"Conceive yourself, my dear Lord Albert, united to a person of this character, however amiable in herself, with your talents, with your views, which are" (and she looked at him steadily as she spoke) "tinctured with ambition. With your temper and your tastes for the elegancies of life, how would you brook a wife who was praying and singing psalms all day long? who would consider all your actions, when not in accordance with her own, as so many positive sins, and whose moments, such at least as were spared from the offices of her enthusiasm, would be passed in the cottages of your tenants, and in making baby-linen for every expected increase in their families.
"Now let me beseech you, and believe me to speak from the most disinterested feelings, that when you meet Lady Adeline, you will not betray yourself into a too hasty arrangement for your union. See her—see her, by all means. Judge for yourself; use your own eyes, hear with your own ears, and be the arbiter of your own cause, but do nothing rashly. Time is necessary for all decisions in momentous questions; and what can be more momentous, and in what is there more at stake, than in an union for life? Can too much deliberation be given to the subject? Alas! I know, from my own fatal experience, what misery must ensue where no tastes, no principles, no objects exist in common between those united. I owe to this cause a great portion of my present unhappiness; for the misery I endured, and the constant efforts I made to bear up against the tenfold wretchedness of my marriage with Lord Hamlet Vernon, impaired my intellectual powers, and prevented my turning the energies of my mind to any useful or profitable purpose. Hence I have become what I am, dependant on the resources of the hour, to enable me to pass through life with any thing like composure."
Lord Albert had listened with feelings which it would be impossible to describe to all that had fallen from Lady Hamlet Vernon; and in the emotion, which her communication and her entreaties produced, he could find no words for utterance, no answer to her appeals. He was like one dumb, and deprived of sense; and he stood for some moments rooted to the spot when the voice of his counsellor had ceased.
"See her! yes, I will see my Adeline," he at length said in a deep agonized tone, as if communing with himself. "Yes, I will see her."
"Lord Albert, I entreat you, I implore you," cried Lady Hamlet Vernon, with an emotion that made her words quiver on her lips, "I beseech you forgive me, if"—the window of the library was at this moment thrown hastily up; and Lord Albert D'Esterre heard his name called by Lord Ellersby, who held in his hand a letter.

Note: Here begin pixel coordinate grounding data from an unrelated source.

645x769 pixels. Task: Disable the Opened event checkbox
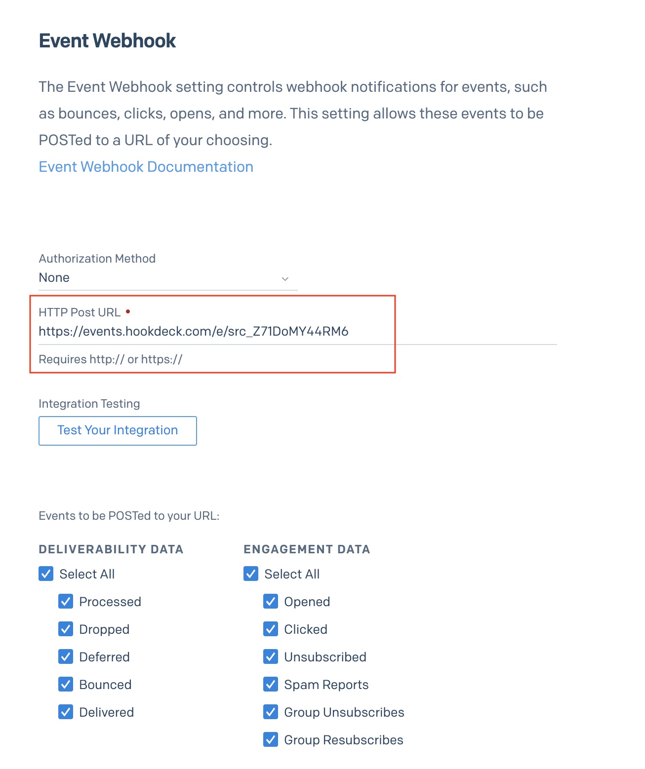(270, 601)
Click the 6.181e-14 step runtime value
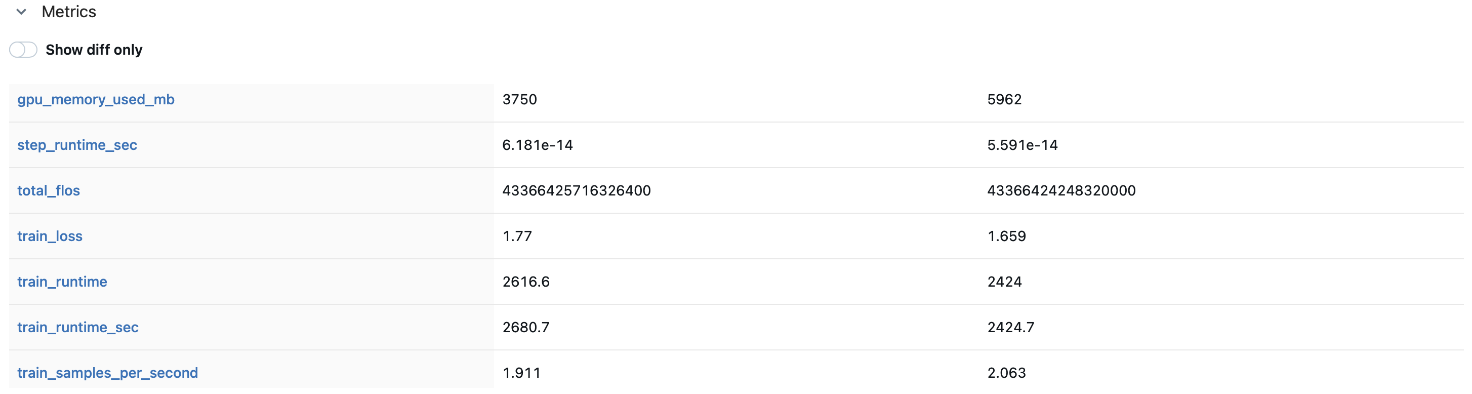Image resolution: width=1472 pixels, height=394 pixels. (x=538, y=145)
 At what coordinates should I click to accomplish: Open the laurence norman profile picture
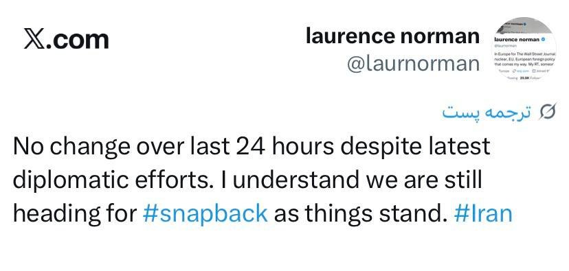tap(525, 49)
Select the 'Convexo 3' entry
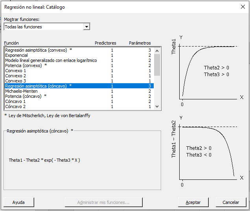 click(16, 81)
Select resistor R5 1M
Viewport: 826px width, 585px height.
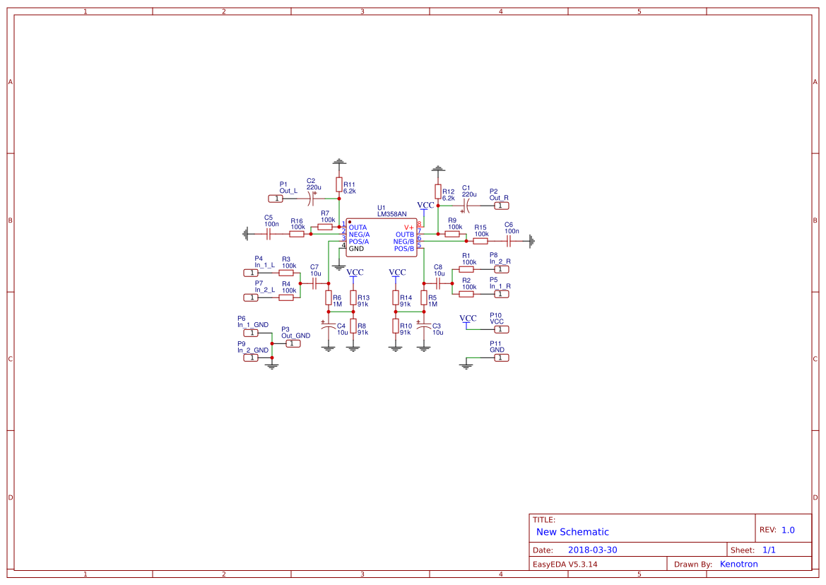(x=424, y=299)
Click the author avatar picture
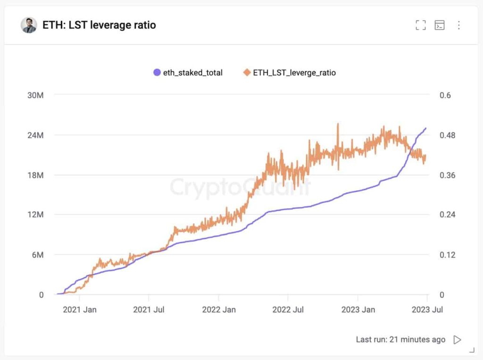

"D'Esterre," said he, "here are your letters." Lord Albert hastened forward mechanically to receive them, and one he gazed upon more intently than the rest, as he looked them over—it was from Adeline.
Who is there who has not recognised, even in its peculiar folding, the letter of a beloved object? and whose heart has not throbbed with delight ere even the seal were broken? Such was the emotion of Lord Albert, awoke up from the paralyzing influence of Lady Hamlet Vernon's communication to new life by the letter he now pressed to his bosom; and regardless of what had passed, he hastened to his room, and read as follows:—
"Dearest:—My mother has been gradually growing worse and worse these two months, and I have persuaded her to go to town for a consultation of her physicians.
"It is so long since I have heard from you, Albert, it is painful for me to write, scarcely knowing how far you may be interested in what I have to communicate—but I try to still my uneasiness—let me but see you, dear Albert, all will be forgotten, all will be forgiven; for I am your own true and affectionate
"Adeline."
"P.S. You will find us at Mamma's house in town."
A letter like this, breathing such trust and love, and so replete with genuine expression of delight in the prospect of meeting him, was indeed sufficient to make Lord Albert forget at once the poisonous theme which his ears rather than his reason had imbibed in his interview with Lady Hamlet. Impelled more by the eager anxiety of affection to behold the object of his late disquietude, than to see her for the purpose of convincing himself of her errors, he leapt with alacrity into his carriage, and drove towards London, without casting a thought on those he left behind.
The mortification which Lady Hamlet Vernon felt was severe, in proportion as from its nature it admitted of no sympathy. She was, of course, ignorant of the cause of Lord Albert's destination being so suddenly changed from Wales to London; but in the blindness of her increasing passion, she resolved in the first moment of her despair to follow him thither. A cooler judgment, however, made her recollect that if she lost Lord Albert she had other friends to retain, a position in the gay world to lose, and that, at all events, it was not by pursuing him at that moment that any thing was to be gained; she therefore determined on remaining some days at Restormel, and making herself as agreeable as possible to the party that continued there. To one of Lady Hamlet Vernon's disposition this was no easy task. Violent and impetuous as she was by nature, left as she had been without any control, it was a very Herculean work to hide all the warring passions of jealousy and disappointed love beneath the semblance of a cool indifference—a disengaged mind.